GIVEN ENTRIES:
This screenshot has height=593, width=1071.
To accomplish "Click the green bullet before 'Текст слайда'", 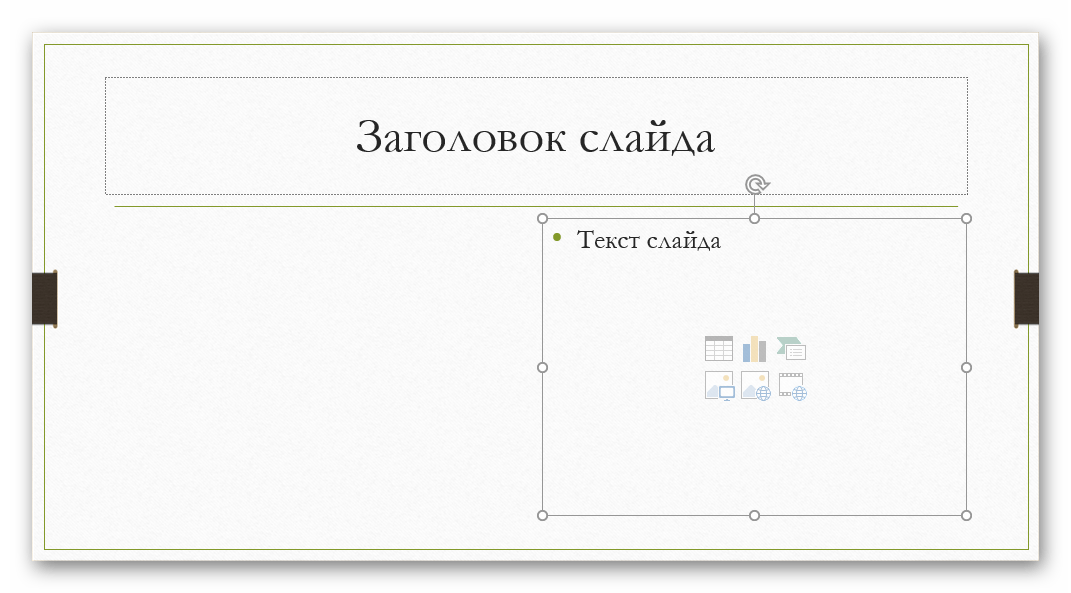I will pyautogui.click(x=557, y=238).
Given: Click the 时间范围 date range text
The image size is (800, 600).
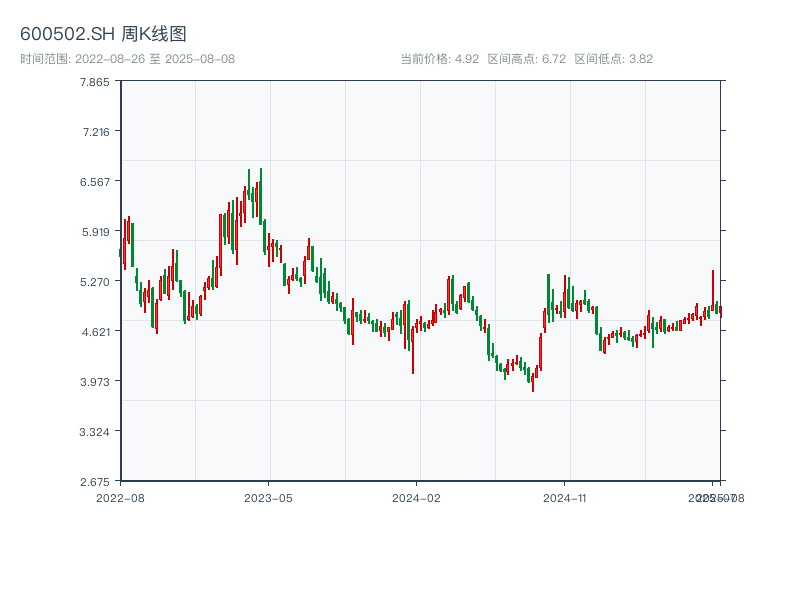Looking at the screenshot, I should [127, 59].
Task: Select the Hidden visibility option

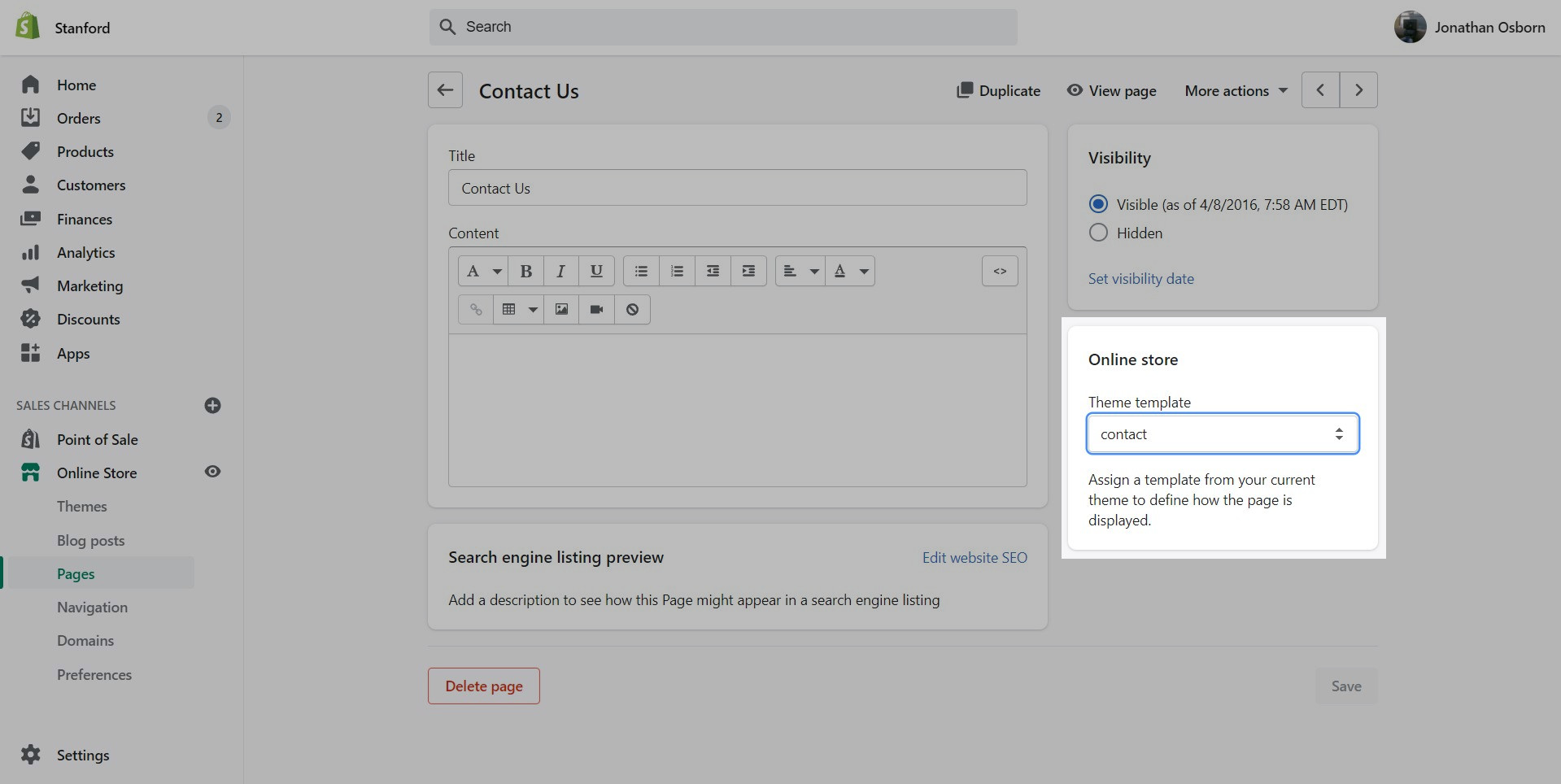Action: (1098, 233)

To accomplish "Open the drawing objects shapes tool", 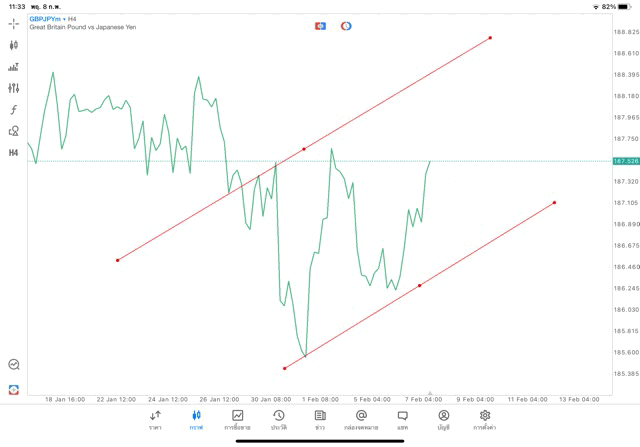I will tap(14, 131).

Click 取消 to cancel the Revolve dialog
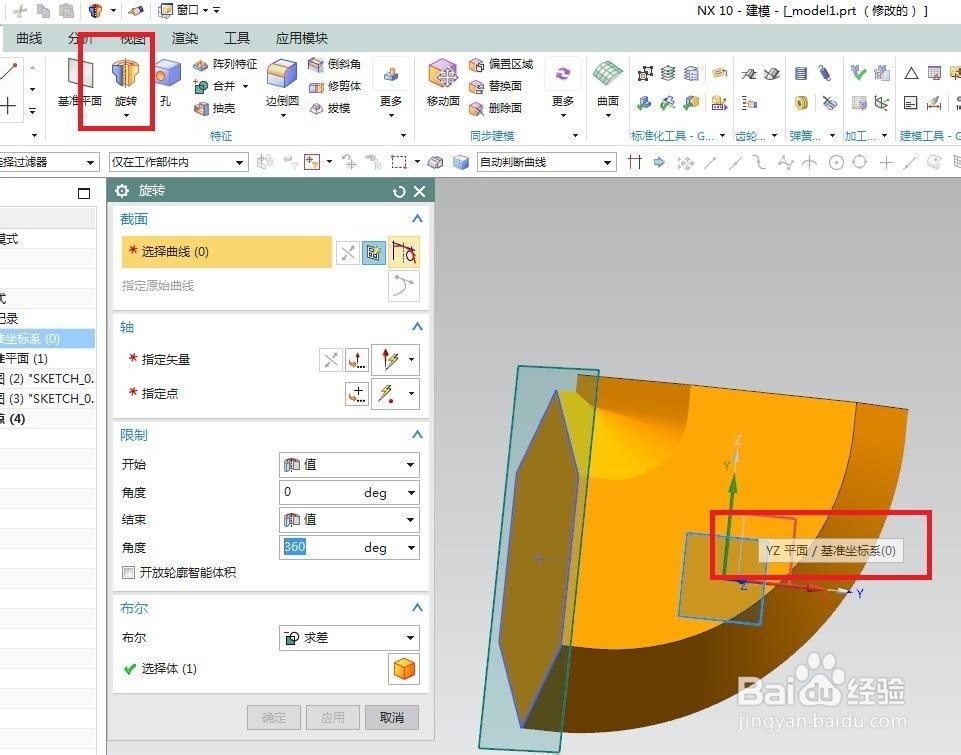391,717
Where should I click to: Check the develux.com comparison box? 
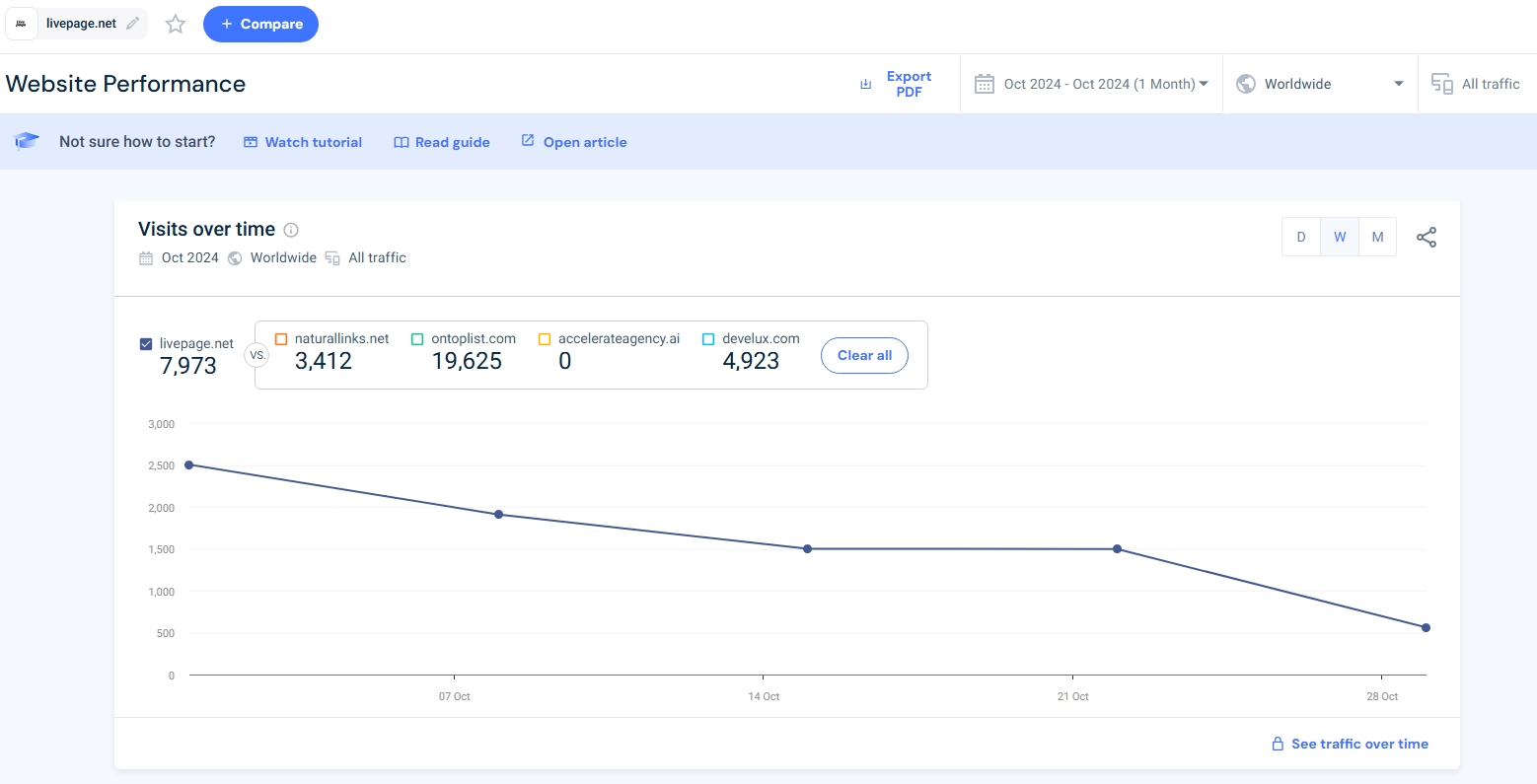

EXERCISE: Starting at the line that holds "Click 取消 to cancel the Revolve dialog", write out every remaining line of the material above exactly as it appears. Pictures should not be copied.

FINISHED TASK:
Click 取消 to cancel the Revolve dialog
391,717
Where should I click to: Check the develux.com comparison box? 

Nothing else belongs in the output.